* **ASSIGNMENT**: Please copy, with no word changed, only the run of lines that opens with the line containing "leopard-coffee (131, 1379)" and closes with the last line below.

* **WORKING DATA**:

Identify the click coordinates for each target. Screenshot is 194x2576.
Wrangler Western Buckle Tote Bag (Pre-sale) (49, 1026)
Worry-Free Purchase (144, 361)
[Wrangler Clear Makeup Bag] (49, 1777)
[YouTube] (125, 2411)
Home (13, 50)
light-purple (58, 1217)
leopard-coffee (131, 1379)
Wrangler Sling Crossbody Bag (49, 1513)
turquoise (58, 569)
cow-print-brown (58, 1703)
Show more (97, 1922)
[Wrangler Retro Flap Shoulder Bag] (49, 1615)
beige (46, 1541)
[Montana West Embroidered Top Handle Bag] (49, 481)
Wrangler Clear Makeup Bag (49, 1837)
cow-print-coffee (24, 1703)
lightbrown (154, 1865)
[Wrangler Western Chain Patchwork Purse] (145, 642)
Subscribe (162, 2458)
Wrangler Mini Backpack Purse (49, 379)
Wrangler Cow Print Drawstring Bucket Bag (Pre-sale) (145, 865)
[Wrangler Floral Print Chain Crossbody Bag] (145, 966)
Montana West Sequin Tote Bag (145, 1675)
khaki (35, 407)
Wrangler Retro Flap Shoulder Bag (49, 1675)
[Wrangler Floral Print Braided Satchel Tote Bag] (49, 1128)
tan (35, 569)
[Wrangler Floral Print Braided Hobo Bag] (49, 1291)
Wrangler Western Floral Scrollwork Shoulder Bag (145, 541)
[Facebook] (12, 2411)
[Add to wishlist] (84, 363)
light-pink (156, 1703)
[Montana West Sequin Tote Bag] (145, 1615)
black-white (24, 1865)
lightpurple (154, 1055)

* **RESPONSE TO THE TASK**:
leopard-coffee (131, 1379)
Wrangler Sling Crossbody Bag (49, 1513)
turquoise (58, 569)
cow-print-brown (58, 1703)
Show more (97, 1922)
[Wrangler Retro Flap Shoulder Bag] (49, 1615)
beige (46, 1541)
[Montana West Embroidered Top Handle Bag] (49, 481)
Wrangler Clear Makeup Bag (49, 1837)
cow-print-coffee (24, 1703)
lightbrown (154, 1865)
[Wrangler Western Chain Patchwork Purse] (145, 642)
Subscribe (162, 2458)
Wrangler Mini Backpack Purse (49, 379)
Wrangler Cow Print Drawstring Bucket Bag (Pre-sale) (145, 865)
[Wrangler Floral Print Chain Crossbody Bag] (145, 966)
Montana West Sequin Tote Bag (145, 1675)
khaki (35, 407)
Wrangler Retro Flap Shoulder Bag (49, 1675)
[Wrangler Floral Print Braided Satchel Tote Bag] (49, 1128)
tan (35, 569)
[Wrangler Floral Print Braided Hobo Bag] (49, 1291)
Wrangler Western Floral Scrollwork Shoulder Bag (145, 541)
[Facebook] (12, 2411)
[Add to wishlist] (84, 363)
light-pink (156, 1703)
[Montana West Sequin Tote Bag] (145, 1615)
black-white (24, 1865)
lightpurple (154, 1055)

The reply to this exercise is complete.